Office greenery does more than just look good – it boosts productivity, creativity, and even air quality. Dive into the world of biophilic design to see how pot plants, living walls and other touches of nature are revolutionising workspaces, making them healthier, happier, and more inspiring places to be.
Nature is good for us. It can boost our mental health, our physical fitness and clean the air that we breathe. Plus, it looks nice too. Biophilic design, which is the industry term for nature-focused interior decor, is something that has already been embraced in many office spaces. Whether it’s pot plants or a living wall, it can boost our output and calm our minds in surprising ways.
Calm and creativity
Research by the University of Exeter found that office plants could increase productivity by 15%. By introducing greenery into fairly spartan spaces people reported increased job satisfaction and higher levels of concentration. Another study by Wageningen University & Research found that introducing plants into an office could “bring down absence caused by sick leave”, partly because they improved the air quality of those spaces.
Plants can boost creativity too, specifically in the “preparation and incubation phases” of idea building, according to this report by a group of Danish scientists. And mental health charities including Mind and the Samaritans often champion the virtues of being outside as a way of feeling calm.
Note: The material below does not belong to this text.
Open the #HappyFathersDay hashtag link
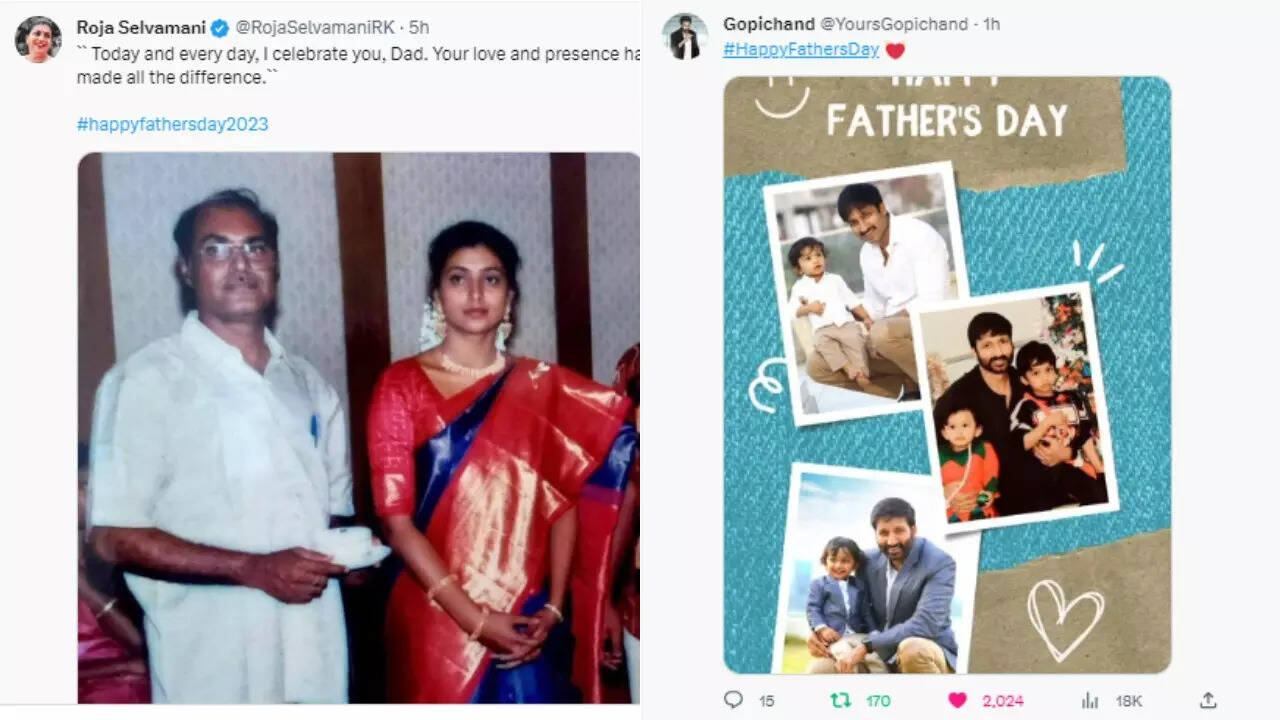Image resolution: width=1280 pixels, height=720 pixels. tap(801, 49)
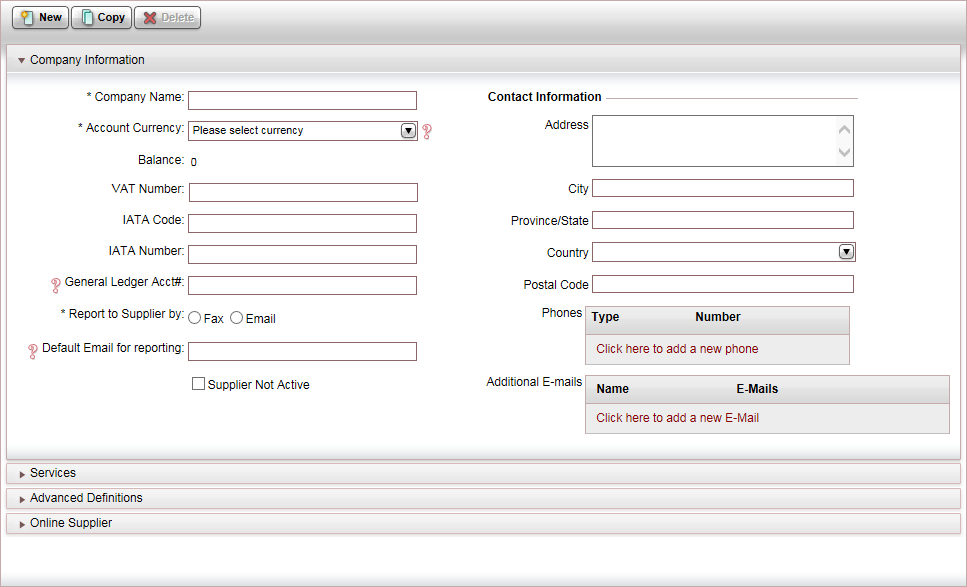Click Address box scroll up arrow
The height and width of the screenshot is (587, 967).
[845, 129]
Perhaps it is the slow, rush-resistant nature of growth. Or the nurturing of a plant. Or just the life that they bring to hard corners and bare walls that has such a meaningful effect on people. We have long understood the link between plants and health, it goes back centuries, but through various design trends and office models it got lost for a while. Fortunately, it has come back into fashion.
Setting the environment
Biophilic design began as an architectural movement based around natural light, big views, and ventilation. Those three features are still absolutely key, but the current incarnation also relies on the shapes, colour and myriad other benefits of plants. Amazon built a giant greenhouse for their employees in downtown Seattle. Staff are able to seek out some quiet time amongst four stories of waterfalls, fish tanks and terrariums, and more than 40,000 plants. Similarly, Microsoft employees can use treetop conference rooms in a pine forest, which form part of a “large new system of technology-enabled outdoor districts”.
On a smaller scale, the essence of biophilic design can be achieved by bringing in carefully curated plants into an office – plants specifically selected to clean the air, add movement, and even sound. Sansevieria laurentii (or the Snake plant) is one of the best plants for removing toxins such as formaldehyde, ammonia and carbon monoxide from the air – which are present in some newly manufactured furniture. Peace lilies and ferns are also great clean-air plants, whereas Monstera and even indoor trees can add stature and shape.
You can amplify the effects in other ways too. Natural materials and artworks can give people the feeling of being in nature even if they’re miles away from it. And we’ve talked about soundscapes before – some modern offices are using the sound of falling rain or lapping waves to boost mood and creativity.
Spaces’ green zones
We at Spaces have always understood the benefits of biophilic design, which is why so many of our offices have outside space and ranging views. Our Spaces Kaibin Ltd in Shanghai is set in sunken ground with huge windows and glass ceilings that let in light and frame views of the surrounding bamboo. It’s somehow both cocooning and open. There is also a garden area where people can unwind.
Spaces Tullinløkka in Oslo, Norway is built from 80% recycled materials, including plenty of reused wood for a natural feel. The designers salvaged pieces from 25 refurbished or demolished buildings across Oslo, including windows, wall tiles, and benches from an old swimming pool. The use of reclaimed tiles alone saved 34,000kg of CO2 in the construction project. Of course, there are plants too, and lots of them.
And the double-height windows in Spaces Two MQ, Melbourne flood every private office, meeting room and communal zone with natural light, while many work areas overlook the building’s sky garden on the floor below.
From the natural-light-filled Spaces Westerpark in Amsterdam’s creative quarter, to the timber-framed Spaces R Street in Sacramento, California, the list could go on, and there are no hard and fast rules when it comes to incorporating nature into the working day. But what is indisputable is that to most people, access to the outdoors enhances positivity, health, and therefore productivity too. That can be achieved through design certainly, but also through approach. Hybrid working gets people out of long commutes and into spaces where they want to be and whether that’s close to home, beside the sea, or in a considerately designed space in town, it can all play a part in the biophilic ethos.